- _YOUR OBJECTIVE_: Copy out every line of the data below without changing a single character.

- _DATA PROVIDED_:
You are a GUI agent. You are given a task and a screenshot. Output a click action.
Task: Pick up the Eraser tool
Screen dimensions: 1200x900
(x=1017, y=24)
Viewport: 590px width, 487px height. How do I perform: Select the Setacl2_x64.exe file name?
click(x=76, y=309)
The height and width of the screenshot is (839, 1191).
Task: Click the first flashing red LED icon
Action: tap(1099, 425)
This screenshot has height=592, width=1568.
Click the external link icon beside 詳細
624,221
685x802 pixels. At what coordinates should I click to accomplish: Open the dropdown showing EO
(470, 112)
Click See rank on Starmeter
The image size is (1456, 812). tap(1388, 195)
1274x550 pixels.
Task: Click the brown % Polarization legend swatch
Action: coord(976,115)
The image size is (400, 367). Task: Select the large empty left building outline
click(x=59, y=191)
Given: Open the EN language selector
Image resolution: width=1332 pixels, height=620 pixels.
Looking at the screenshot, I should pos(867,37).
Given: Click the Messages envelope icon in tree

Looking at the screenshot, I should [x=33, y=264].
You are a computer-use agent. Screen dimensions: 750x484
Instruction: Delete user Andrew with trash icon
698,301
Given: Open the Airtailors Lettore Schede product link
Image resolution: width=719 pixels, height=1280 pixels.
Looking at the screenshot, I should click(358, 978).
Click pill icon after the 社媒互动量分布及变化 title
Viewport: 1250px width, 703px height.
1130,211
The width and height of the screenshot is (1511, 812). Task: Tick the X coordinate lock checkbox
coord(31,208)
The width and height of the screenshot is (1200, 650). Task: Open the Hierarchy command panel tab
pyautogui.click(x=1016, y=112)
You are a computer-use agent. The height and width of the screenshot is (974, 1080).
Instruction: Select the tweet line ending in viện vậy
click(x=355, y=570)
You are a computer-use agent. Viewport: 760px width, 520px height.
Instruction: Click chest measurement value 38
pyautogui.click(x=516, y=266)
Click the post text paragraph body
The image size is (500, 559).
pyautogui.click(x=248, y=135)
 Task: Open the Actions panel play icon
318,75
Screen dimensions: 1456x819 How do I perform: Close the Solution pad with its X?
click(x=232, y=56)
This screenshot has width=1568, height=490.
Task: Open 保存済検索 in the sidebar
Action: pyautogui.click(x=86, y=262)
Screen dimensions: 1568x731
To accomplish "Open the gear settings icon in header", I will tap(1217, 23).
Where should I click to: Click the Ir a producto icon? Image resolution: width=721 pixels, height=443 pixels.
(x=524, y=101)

- _SOLUTION_:
You are a GUI agent. You are given a task and a screenshot. Output a click action.
Task: Pick up the Eraser tool
Screen dimensions: 1200x900
(x=1017, y=24)
Viewport: 590px width, 487px height. How do I perform: Select the Setacl2_x64.exe file name?
click(x=76, y=309)
The height and width of the screenshot is (839, 1191).
Task: Click the first flashing red LED icon
Action: tap(1099, 425)
This screenshot has height=592, width=1568.
Click the external link icon beside 詳細
624,221
685x802 pixels. At what coordinates should I click to accomplish: Open the dropdown showing EO
(470, 112)
Click See rank on Starmeter
The image size is (1456, 812). tap(1388, 195)
1274x550 pixels.
Task: Click the brown % Polarization legend swatch
Action: coord(976,115)
The image size is (400, 367). Task: Select the large empty left building outline
click(x=59, y=191)
Given: Open the EN language selector
Image resolution: width=1332 pixels, height=620 pixels.
Looking at the screenshot, I should pos(867,37).
Given: Click the Messages envelope icon in tree

Looking at the screenshot, I should [x=33, y=264].
You are a computer-use agent. Screen dimensions: 750x484
Instruction: Delete user Andrew with trash icon
698,301
Given: Open the Airtailors Lettore Schede product link
Image resolution: width=719 pixels, height=1280 pixels.
Looking at the screenshot, I should click(358, 978).
Click pill icon after the 社媒互动量分布及变化 title
Viewport: 1250px width, 703px height.
1130,211
The width and height of the screenshot is (1511, 812). Task: Tick the X coordinate lock checkbox
coord(31,208)
The width and height of the screenshot is (1200, 650). Task: Open the Hierarchy command panel tab
pyautogui.click(x=1016, y=112)
You are a computer-use agent. The height and width of the screenshot is (974, 1080).
Instruction: Select the tweet line ending in viện vậy
click(x=355, y=570)
You are a computer-use agent. Viewport: 760px width, 520px height.
Instruction: Click chest measurement value 38
pyautogui.click(x=516, y=266)
Click the post text paragraph body
The image size is (500, 559).
pyautogui.click(x=248, y=135)
 Task: Open the Actions panel play icon
318,75
Screen dimensions: 1456x819 How do I perform: Close the Solution pad with its X?
click(x=232, y=56)
This screenshot has width=1568, height=490.
Task: Open 保存済検索 in the sidebar
Action: pyautogui.click(x=86, y=262)
Screen dimensions: 1568x731
To accomplish "Open the gear settings icon in header", I will tap(1217, 23).
Where should I click to: Click the Ir a producto icon? Image resolution: width=721 pixels, height=443 pixels.
(x=524, y=101)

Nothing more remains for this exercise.